• [Document section]:
Dead Meadow / Shannon and the Clams

S&S Presents

Dead Meadow / Shannon and the Clams

90s TV, Mad Alchemy

Saturday, April 7, 2018

8:00 pm

$13 ADV / $16 DOS

This event is 21 and over

Dead Meadow
Dead Meadow
Dead Meadow formed in 1998 with Jason Simon on vocals and guitar, Steve Kille on bass, and Mark Laughlin on drums. They began to combine 70s hard rock and 60s psychedelic rock with far out and sometimes mystically minded lyrical themes occasionally even hinting at the obscure genius H. P. Lovecraft and other far out writers of the bizarre and weird.[1] The first album, Dead Meadow, was released in 2000 on Tolotta Records, a label run by Fugazi bassist Joe Lally. The LP version was released by Planaria Records. This was quickly followed by 2001's Howls from the Hills, also released on Tolotta Records. At the completion of "Howls from the Hills" John Peel asked Dead Meadow to record a Peel Session which was recorded in Fugazi's home studio, the first time a Peel Session was recorded outside the BBC studios.[1]

In Spring 2002, Laughlin parted ways with the band in order to pursue a career as a lawyer. He was replaced by long-time friend Stephen McCarty ). A live album, Got Live If You Want It, was released in mid-2002, which documented one of the last shows with drummer Mark and was produced by Anton Newcombe of Brian Jonestown Massacre. In early 2003 the band signed with Matador Records and released Shivering King and Others. Along with the heavy song and blues-influenced songs as on the previous two records, the band continued in their psychedelic style, with acoustic elements and ballads. With the addition of second guitarist Cory Shane, Feathers was released in 2005. Simon's guitar virtuosity is influenced by the droning modal character of Eastern music as by classic rock riffs.

• [Problem set]:
A: According to the concert listing, which label released the LP version of Dead Meadow's first album?
B: Based on the concert listing, do these statements agree with it? (i) Dead Meadow formed in 1998. (ii) Mark Laughlin left the band to become a lawyer. (iii) The event is open to all ages.

• [Given data]:
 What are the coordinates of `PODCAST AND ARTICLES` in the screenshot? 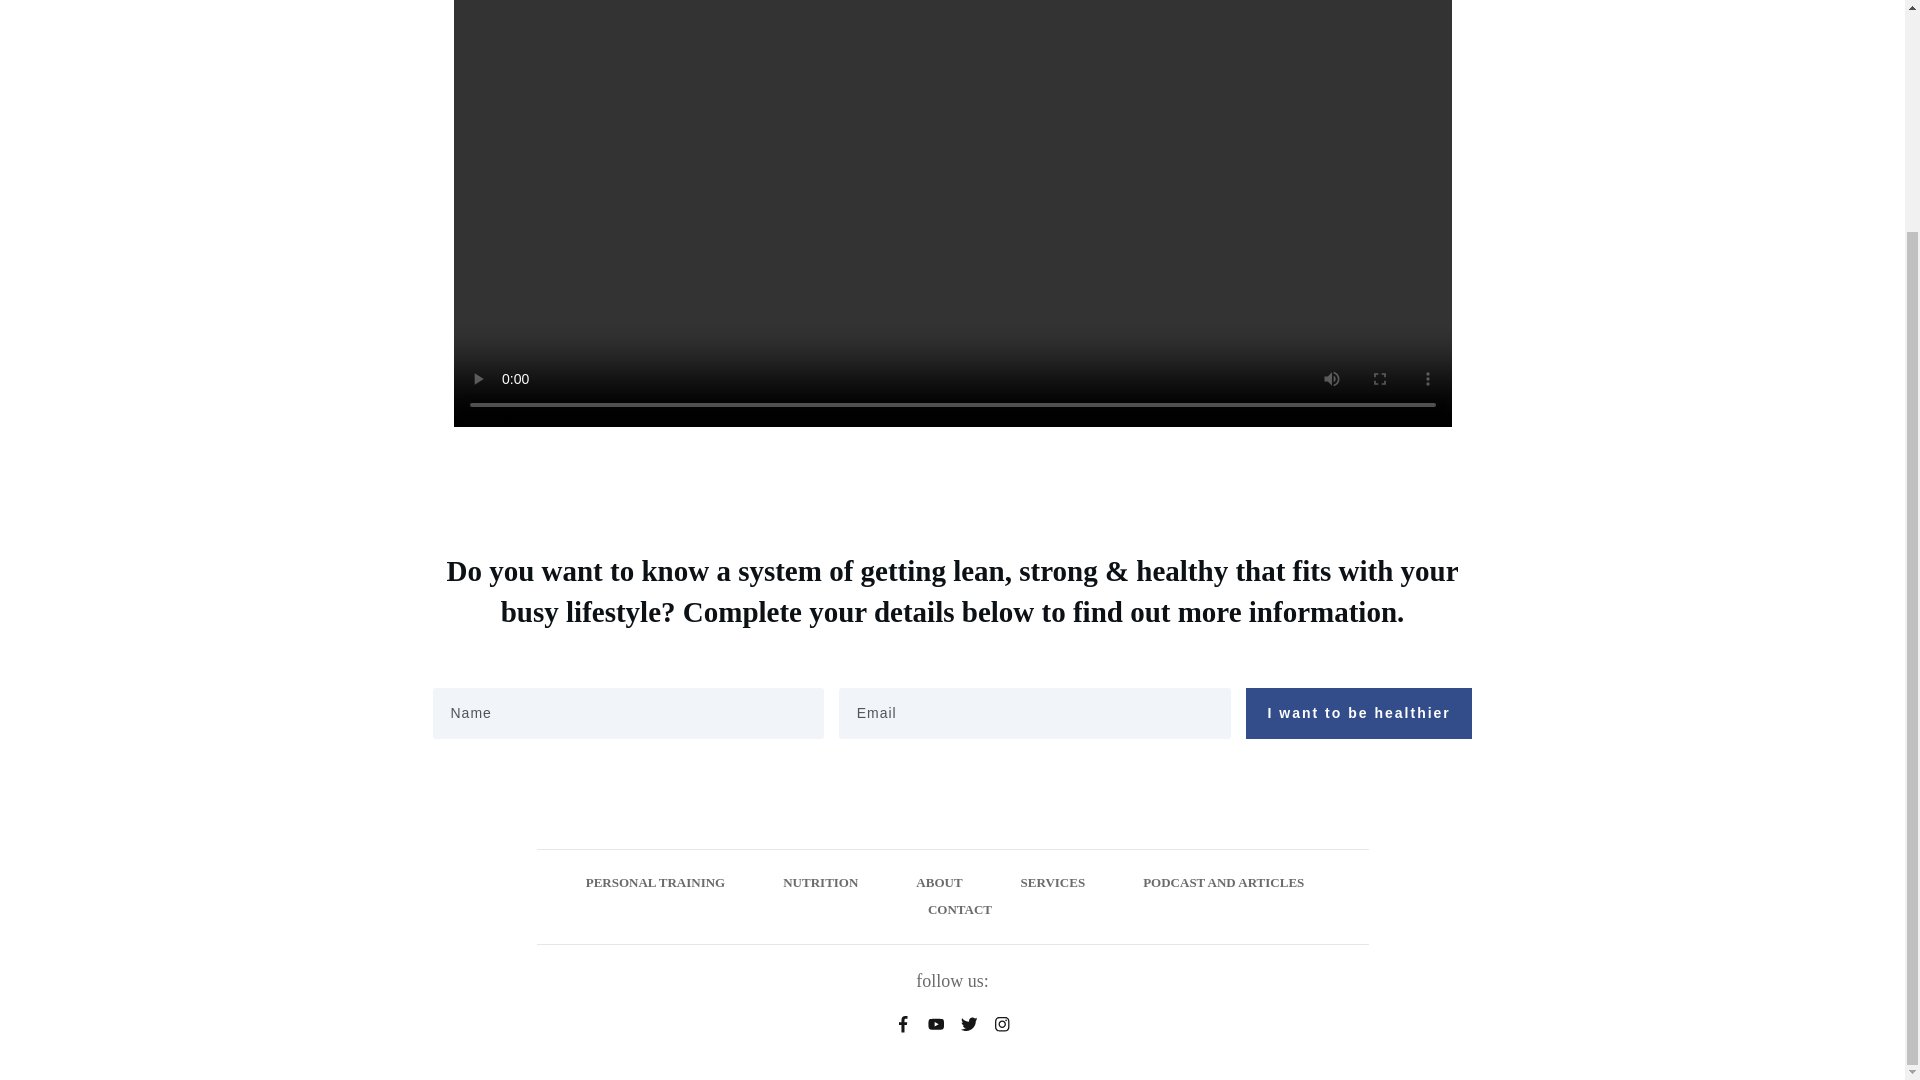 It's located at (1222, 883).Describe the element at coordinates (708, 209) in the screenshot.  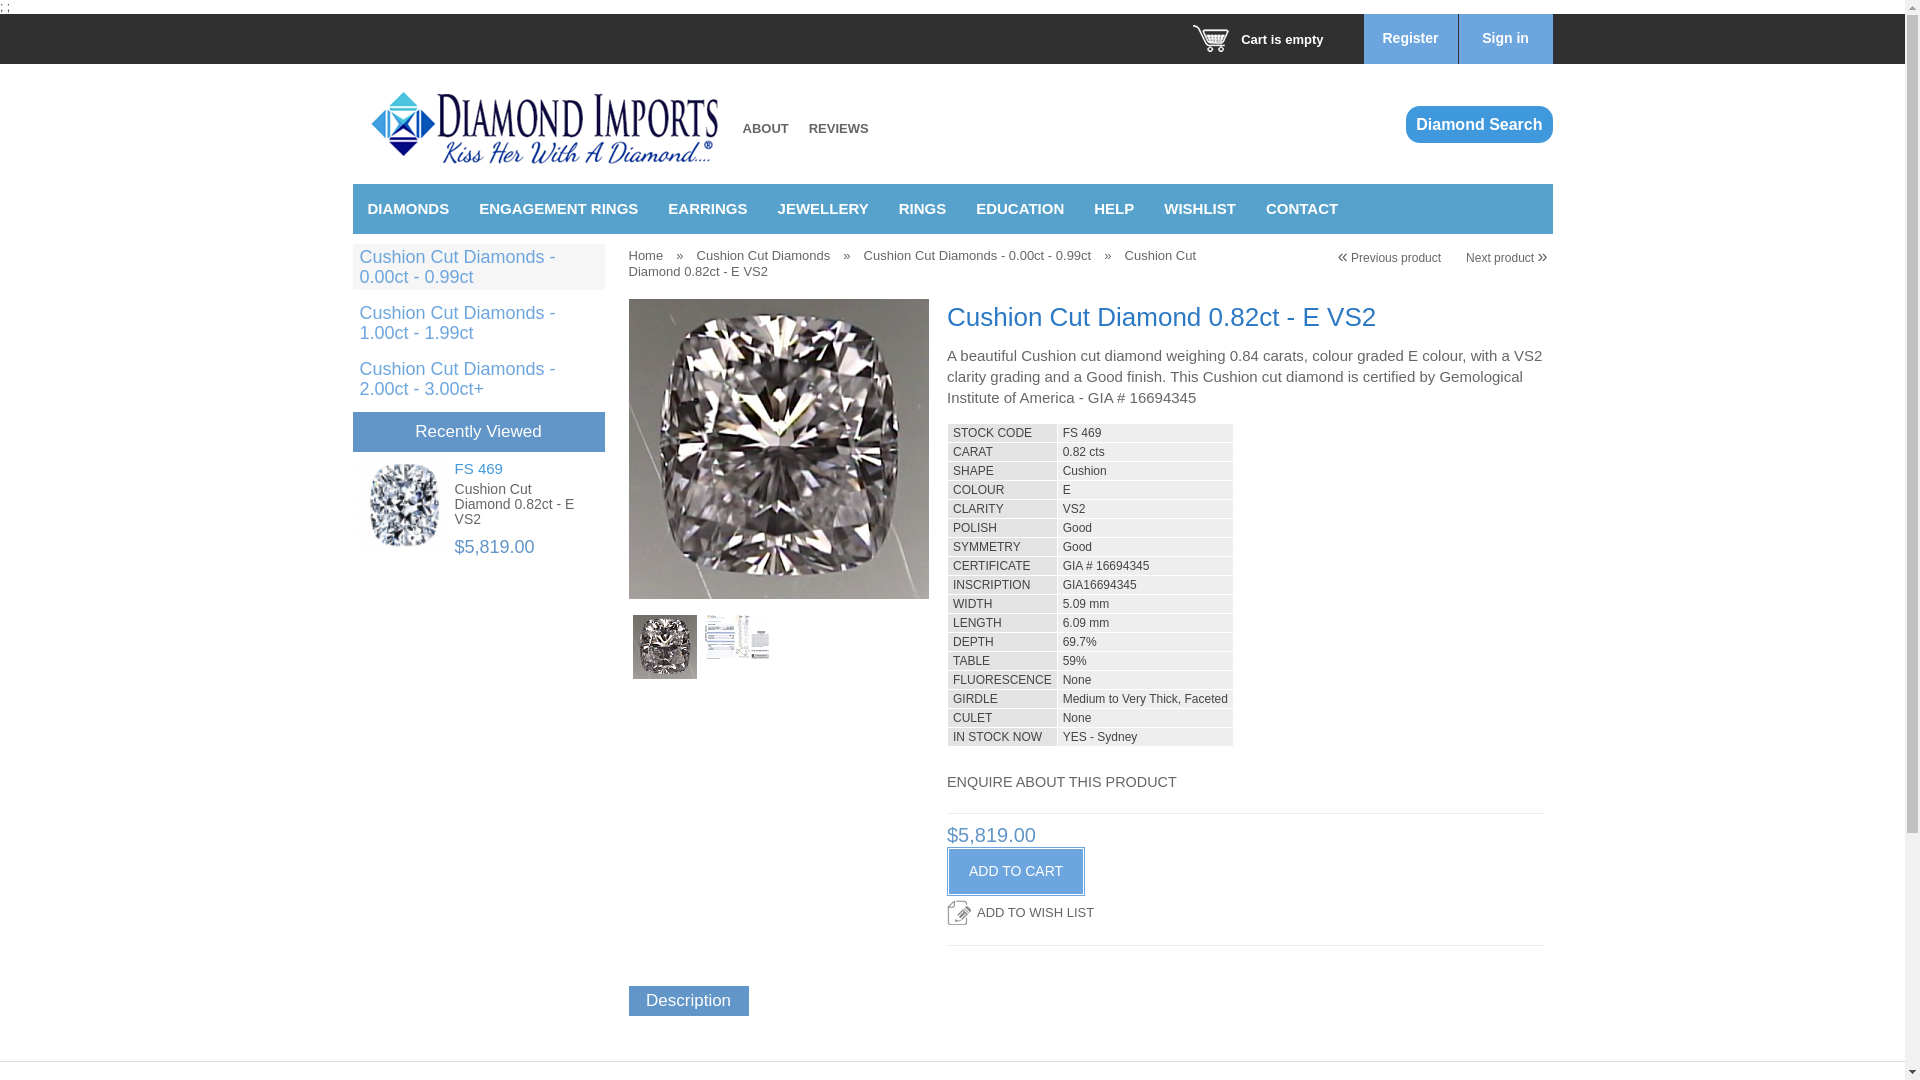
I see `EARRINGS` at that location.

• [Outputs for the tasks]:
A: Planaria Records

B:
(i) Yes: "Dead Meadow formed in 1998"
(ii) Yes: "Laughlin parted ways with the band in order to pursue a career as a lawyer"
(iii) No: "This event is 21 and over"